### Task details
Pictures aside, reproduce exactly and only the lines from the one containing "Given: Click the" through the end of the records.

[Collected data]
##########

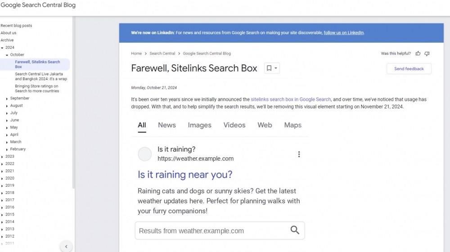Select the Images tab in search results
Screen dimensions: 450x252
(x=199, y=125)
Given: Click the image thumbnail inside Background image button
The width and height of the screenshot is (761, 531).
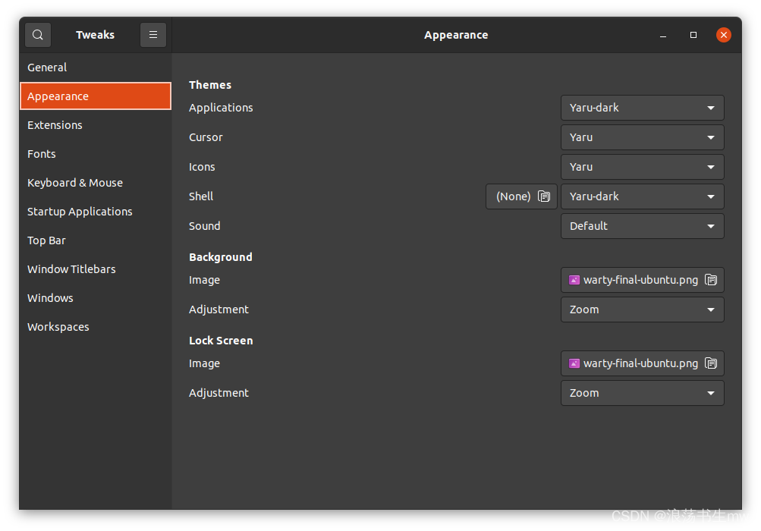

##########

### Written solution
Given: Click the image thumbnail inside Background image button
The width and height of the screenshot is (761, 531).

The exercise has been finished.